Das Hidden-Inputfeld ist also nur Halter für eine Message-Komponente. Ich habe mehrere Stellen, an denen ich Messages haben will, deswegen.

Für das Hidden-Input-Feld hast du im Pagecode nun auch den Getter:


[HIGHLIGHT="Java"]protected HtmlInputHidden getInpHidden() {
		if (inpHidden== null) {
			inpHidden= (HtmlInputHidden) findComponentInRoot("inpHidden");
		}
		return inpHidden;
	}[/HIGHLIGHT]


In der Java-Action könntest du folgendes machen:

[HIGHLIGHT="Java"]
public String doAction() {
// Hier deine Verarbeitungen machen.

--- Gespeicherte Daten ---

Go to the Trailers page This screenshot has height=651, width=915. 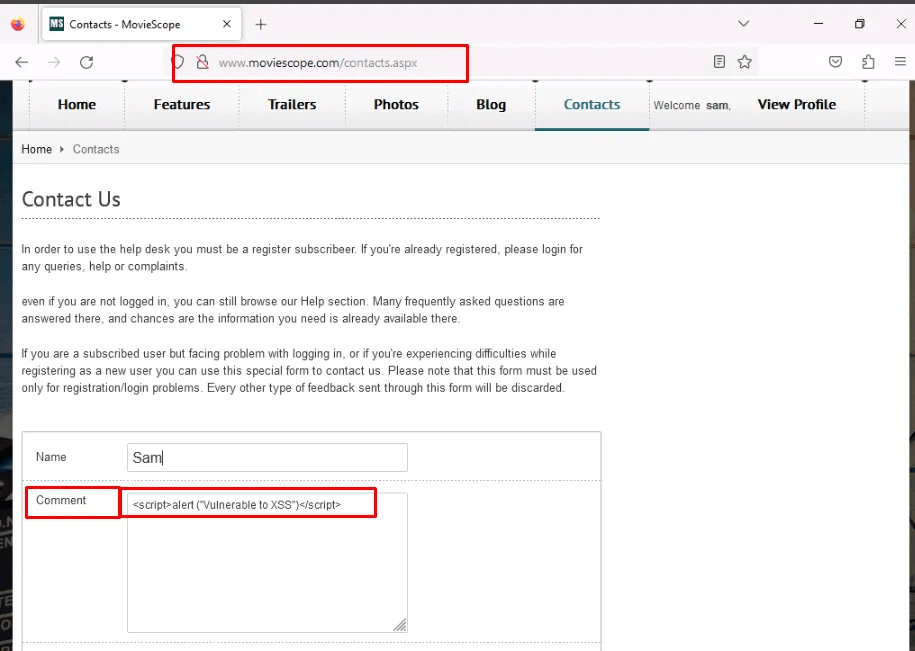pos(292,104)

--- Zu erledigen ---
Gib bitte den Lesetext von oben vollständig und ohne jede Änderung aus.

--- Problemlösung ---
Das Hidden-Inputfeld ist also nur Halter für eine Message-Komponente. Ich habe mehrere Stellen, an denen ich Messages haben will, deswegen.

Für das Hidden-Input-Feld hast du im Pagecode nun auch den Getter:


[HIGHLIGHT="Java"]protected HtmlInputHidden getInpHidden() {
		if (inpHidden== null) {
			inpHidden= (HtmlInputHidden) findComponentInRoot("inpHidden");
		}
		return inpHidden;
	}[/HIGHLIGHT]


In der Java-Action könntest du folgendes machen:

[HIGHLIGHT="Java"]
public String doAction() {
// Hier deine Verarbeitungen machen.